Pairings That Work Well
- Roasted zucchini with chickpeas and brown rice
- Zucchini and lentil soup
- Stir-fried zucchini with edamame and mushrooms
- Zucchini ribbons tossed with whole-wheat pasta
- Grated zucchini mixed into oat-based muffins or pancakes
- Sautéed zucchini with black beans and corn
Those meals do two things at once. Zucchini keeps the dish light and juicy. The beans, grains, or oats carry the heavier fiber load.
Small Cooking Choices That Make A Difference
Leave the peel on. Cut it thicker if you want the meal to feel heartier. Do not cook it to mush if texture matters to you, since soft zucchini can disappear into the plate and make the portion feel smaller than it is.

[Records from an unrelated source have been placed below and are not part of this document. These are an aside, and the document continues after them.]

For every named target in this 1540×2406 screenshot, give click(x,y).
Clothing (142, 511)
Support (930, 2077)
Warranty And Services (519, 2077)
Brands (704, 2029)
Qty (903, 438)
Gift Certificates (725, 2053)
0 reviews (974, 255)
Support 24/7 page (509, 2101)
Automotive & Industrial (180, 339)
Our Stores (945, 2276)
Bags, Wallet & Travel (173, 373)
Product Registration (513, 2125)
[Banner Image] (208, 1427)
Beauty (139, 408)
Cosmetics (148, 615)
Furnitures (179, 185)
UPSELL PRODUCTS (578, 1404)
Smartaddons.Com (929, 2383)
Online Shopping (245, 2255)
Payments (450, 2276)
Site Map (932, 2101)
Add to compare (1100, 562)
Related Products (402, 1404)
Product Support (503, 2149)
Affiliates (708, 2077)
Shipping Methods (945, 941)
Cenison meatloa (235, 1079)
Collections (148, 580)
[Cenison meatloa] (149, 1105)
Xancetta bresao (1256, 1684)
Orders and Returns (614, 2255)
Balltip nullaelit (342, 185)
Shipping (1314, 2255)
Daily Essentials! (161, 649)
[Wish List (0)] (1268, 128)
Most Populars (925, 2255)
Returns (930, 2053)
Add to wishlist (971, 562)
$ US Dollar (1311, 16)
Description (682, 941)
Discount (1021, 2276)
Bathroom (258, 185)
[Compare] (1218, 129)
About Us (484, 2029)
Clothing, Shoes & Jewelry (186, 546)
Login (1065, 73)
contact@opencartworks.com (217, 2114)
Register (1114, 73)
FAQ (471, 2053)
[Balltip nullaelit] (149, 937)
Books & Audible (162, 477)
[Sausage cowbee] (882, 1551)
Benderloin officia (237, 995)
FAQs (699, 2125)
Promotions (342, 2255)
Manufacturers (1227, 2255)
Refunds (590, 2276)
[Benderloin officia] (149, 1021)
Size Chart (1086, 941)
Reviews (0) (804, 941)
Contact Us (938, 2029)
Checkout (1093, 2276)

Also, do not swap all your pasta, rice, or legumes for zucchini and expect fiber to rise. That is one of the most common misses with “zoodle” meals. If the zucchini replaces a higher-fiber starch or a bean dish, your total fiber may drop.
When Zucchini Is Still The Right Pick
Zucchini is handy when you want a vegetable that feels gentle, cooks fast, and works in many styles of food. It is also useful for people who are trying to raise vegetable intake first, then build fiber higher over time. Not every meal needs a fiber bomb.
It also mixes well into foods that many people already eat. You can fold it into eggs, pasta sauce, rice skillets, burgers, meatballs, casseroles, and soups without changing the whole meal. That makes it easy to eat often, and regular use counts.
If your only goal is “Which vegetable gives me the most fiber per bite?” zucchini will not win. If your goal is “Which vegetable can I fit into meals all week without getting bored?” zucchini makes a strong case for itself.
The Real Take On Zucchini And Fiber
Zucchini has fiber, but it is not a high-fiber vegetable by itself. Raw zucchini gives about 1 gram per 100 grams, so a big serving can add up, yet most normal portions stay modest. That makes zucchini a good helper food, not the star player for fiber.
The smart move is simple: keep the skin on, eat a generous portion, and pair it with beans, peas, lentils, oats, or whole grains. Do that, and zucchini stops being a weak fiber pick and turns into part of a meal that pulls its weight.
References & Sources
- USDA National Agricultural Library.“Nutrients: Total Dietary Fiber (g).”Lists fiber values per 100 grams for raw zucchini and the comparison vegetables used in the tables.
- Dietary Guidelines for Americans.“Dietary Guidelines for Americans, 2020-2025.”States that most adults fall short on dietary fiber intake.
- NHS.“How to get more fibre into your diet.”Gives the 30-gram daily fiber target used for the serving-size context.